Les Zones à Faibles Emissions mobilités

Source: Les Zones à Faibles Emissions mobilités – Environnement-Mobilité (wordpress.com)

Par Mouhamadou NAING – Janvier 2023

Définition

Les Zones à Faibles Emissions (ZFE) sont des territoires où la circulation des véhicules les plus polluants est restreinte voire interdite. L’objectif de leur création est de réduire la pollution atmosphérique dans les villes qui reste un enjeu de sanitaire majeur. Selon une étude réalisée par santé publique France, l’impact de la pollution de l’air dû aux particules fines provoque près de 48 000 décès prématurés par an, soit 9% de la mortalité en France.

Pourquoi des ZFE?

Face aux mesures insuffisantes prises par l’Etat en vue d’améliorer la qualité de l’air, beaucoup d’associations ont saisi les juridictions administratives pour obtenir la condamnation de l’Etat pour non-respect à une directive européenne du 28 mai 2008 qui fixe les valeurs limites de concentration de particules fines (PM10) et de dioxyde d’azote (NO2).
Ainsi, la France est condamnée par le Conseil d’Etat a versé 10 millions d’euros d’astreinte par semestre pour non-respect des normes sur la qualité de l’air.
Pour pallier ces insuffisances, l’Etat a été appelé à réviser ces Plans de Prévention de l’Atmosphère (PPA), introduits par la Loi sur l’Air et l’Utilisation Rationnelle de l’Energie (LAURE en 1996).  Mis en œuvre avec les collectivités et les acteurs locaux, ces PPA visent à préserver la qualité de l’air sur le territoire. Dans cette perspective de lutte contre la pollution atmosphérique, la loi d’Orientation sur les Mobilités (LOM) et la loi Climat et résilience instituent la création de ZFE dans les agglomérations et les zones où un plan de protection de l’atmosphère est adopté.
Ces ZFE sont considérées comme des leviers pouvant contribuer à la décarbonation des transports, secteur clé pour la transition écologique.
A travers cet article, nous essaierons de voir les enjeux sociaux et environnementaux que peut avoir la généralisation des ZFE dans les villes.
Pour cela, nous verrons dans un premier temps le cadre juridique et réglementaire ayant trait à l’instauration des ZFE puis, dans un second temps, nous analyserons les enjeux socio-environnementaux qui peuvent découler de leur mise en place.

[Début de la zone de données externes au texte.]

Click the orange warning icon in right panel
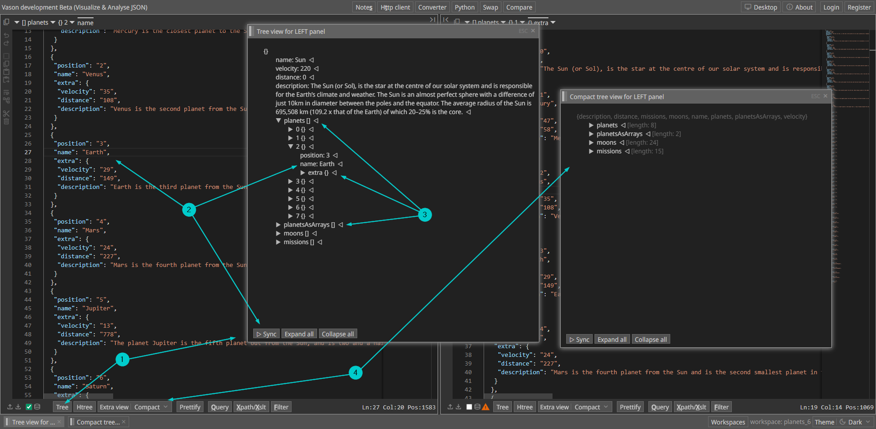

Cadre juridique de création des ZFE

On commence à s’intéresser aux ZFE en France à partir de 2015 dans le cadre de la Loi sur la Transition Energétique pour la Croissance Verte en 2015. Selon l’ADEME (2018), les ZFE font écho aux au dispositif LEZ (Low Emission Zone) mis en œuvre dans plusieurs villes de l’Union Européenne pour réduire les particules (PM) et/ou les oxydes d’azote (NOX).
Dans un premier temps, la loi TECV a instauré le dispositif de ZCR (Zones à Circulation Restreinte) pour doter les collectivités territoriales d’un outil afin de lutter contre la pollution atmosphérique. 
Par la suite, il y a eu la Loi d’Orientation sur les Mobilités de 2019 qui rend obligatoire l’instauration d’une zone à faibles émissions mobilité – ZFE-m qui remplace désormais les ZCR. Une obligation qui concerne les collectivités locales qui dépassent les normes de la qualité de l’air définies par l’article L. 221-1 du Code de l’Environnement. Puis, la loi climat et résilience de 2021 qui impose aux agglomérations de plus de 150 000 habitants la création d’une ZFE -m au plus tard le 31 décembre 2024.

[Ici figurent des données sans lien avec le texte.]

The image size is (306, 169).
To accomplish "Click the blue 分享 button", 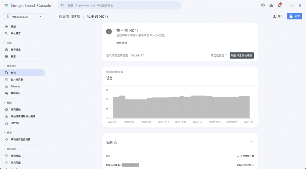I will click(x=294, y=16).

Cadre juridique d’instauration DES ZFE

Ainsi, d’ici 2025, une quarantaine de villes seront concernées par la création de ZFE. Ce qui est déjà le cas depuis depuis 2021 pour une dizaine de métropoles où les seuils d’oxydes d’azote et de particules fines dépassent les normes fixées par l’Union Européenne.

Villes concernées par la création de ZFE. Source : Réseau action climat

Processus de mise en œuvre d’une ZFE-m

Pour qui est de la mise en place des ZFE sur un territoire, les autorités locales en l’occurrence le Président de l’Intercommunalité ou le maire sont désignés comme autorité pouvant organiser ces zones d’après l’article L. 5211-9-2 1 du Code Général des Collectivités Territoriales.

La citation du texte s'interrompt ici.